- Coat of arms of Mauritius
- Polity type: Unitary parliamentary republic
- Constitution: Constitution of Mauritius

Legislative branch
- Name: National Assembly
- Type: Unicameral
- Meeting place: Port Louis
- Presiding officer: Shirin Aumeeruddy-Cziffra, Speaker

Executive branch
- Head of state
- Title: President
- Currently: Dharam Gokhool
- Appointer: National Assembly
- Head of government
- Title: Prime Minister
- Currently: Navin Ramgoolam
- Appointer: President
- Cabinet
- Name: Cabinet of Mauritius
- Leader: Prime Minister
- Ministries: list

Judicial branch
- Name: Judiciary of Mauritius
- Supreme Court

= Politics of Mauritius =

Politics of Mauritius (Politique à Maurice) takes place in a framework of a parliamentary democracy. The separation of powers is among the three branches of the Government of Mauritius, namely the legislative, the executive and the Judiciary, is embedded in the Constitution of Mauritius. Being a Westminster system of government, Mauritius's unicameral house of parliament officially, the National Assembly, is supreme. It elects the President and the Prime Minister.

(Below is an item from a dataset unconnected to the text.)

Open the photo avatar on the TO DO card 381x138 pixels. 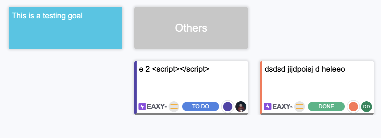coord(241,107)
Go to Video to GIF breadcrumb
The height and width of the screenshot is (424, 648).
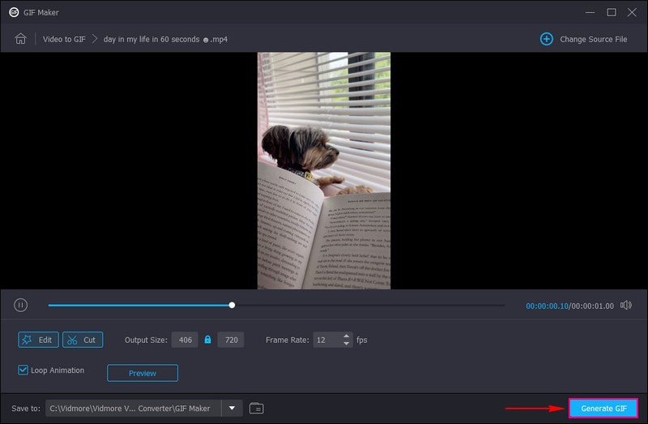pyautogui.click(x=64, y=39)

While the President is voted by a single majority of votes in the house, the Prime Minister is the MP who supports a majority in the house. The President is the Head of State while the prime minister has full executive power and is the Head of Government who is assisted by a council of Ministers. Mauritius has a multi-party system.

 Mauritius stands out as one of few African states to enjoy continuous spells of democracy since independence.

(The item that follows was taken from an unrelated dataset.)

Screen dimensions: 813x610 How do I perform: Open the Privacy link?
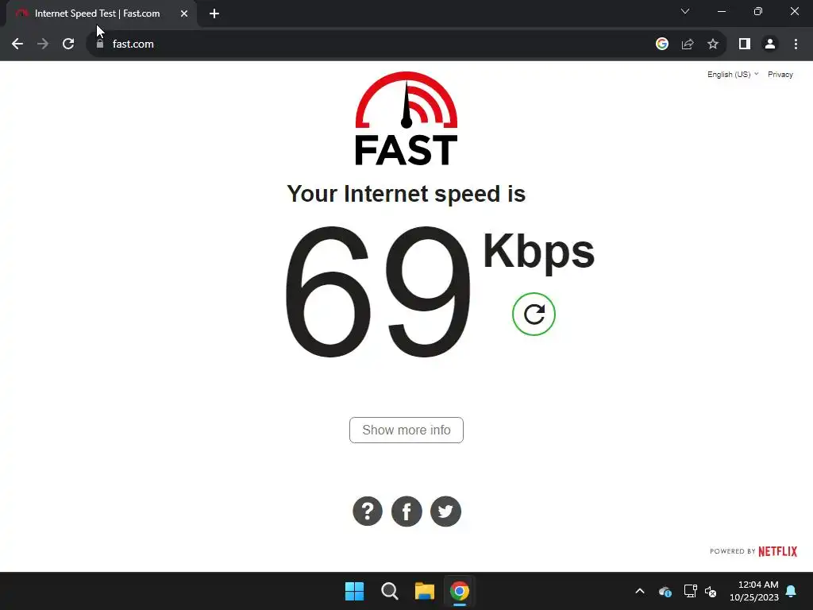coord(780,75)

Historically, Mauritius's government has been led by the Labour Party or the MSM for the exception of short periods from 1982 to 1983 and 2003–2005 where the MMM was at the head of the country. L'Alliance Lepep, a coalition of several political parties including MSM, Muvman Liberater and PMSD, won the 2014 elections. Two years into the political term, the PMSD announced their resignation from the coalition government on 19 December 2016, and joined the ranks of the opposition. On 23 January 2017, the then prime minister, 86-year-old Sir Aneerood Jugnauth, a key political figure in Mauritian politics who had previously served several political terms spanning over many decades, announced that he was stepping down as prime minister. Following the Westminster tradition, the leader of the governing party (MSM party) in the coalition government, Pravind Jugnauth who is Sir Aneerood Jugnauth's son and then Minister of Finance, was sworn in as prime minister. Although Sir Aneerood Jugnauth resigned as prime minister, he ikept serving as Minister Mentor, Minister of Defence, Minister for Rodrigues. Mauritius' ruling Militant Socialist Movement (MSM) won more than half of the seats in 2019 parliamentary election, securing then incumbent prime minister Pravind Kumar Jugnauth a new five-year term. On 10 November 2024, the opposition coalition, Alliance du Changement, won 60 of the 66 seats in the Mauritian general election. Its leader, former prime minister Navin Ramgoolam, became the new prime minister.

==Legislative branch==
The president and vice president are elected by the National Assembly for five-year terms. They form part along with the Speaker of the National Assembly, the legislative offices which under the constitution have the final decision and last word on any legislative matter including the laws of Mauritius. Most of the work is executed by the Executive Branch which consists of the Cabinet of Ministers, Leader of the Opposition and also other members of the parliament.

==Executive branch==
Another important structure of the government of Mauritius is the executive branch. The Prime Minister is appointed by the president and is responsible to the National Assembly. The Council of Ministers is appointed by the president on the recommendation of the prime minister. The Council of Ministers (cabinet), responsible for the direction and control of the government, consists of the prime minister (head of government), the leader of the majority party in the legislature, and about 24 ministers including one deputy prime minister and/or one vice prime minister.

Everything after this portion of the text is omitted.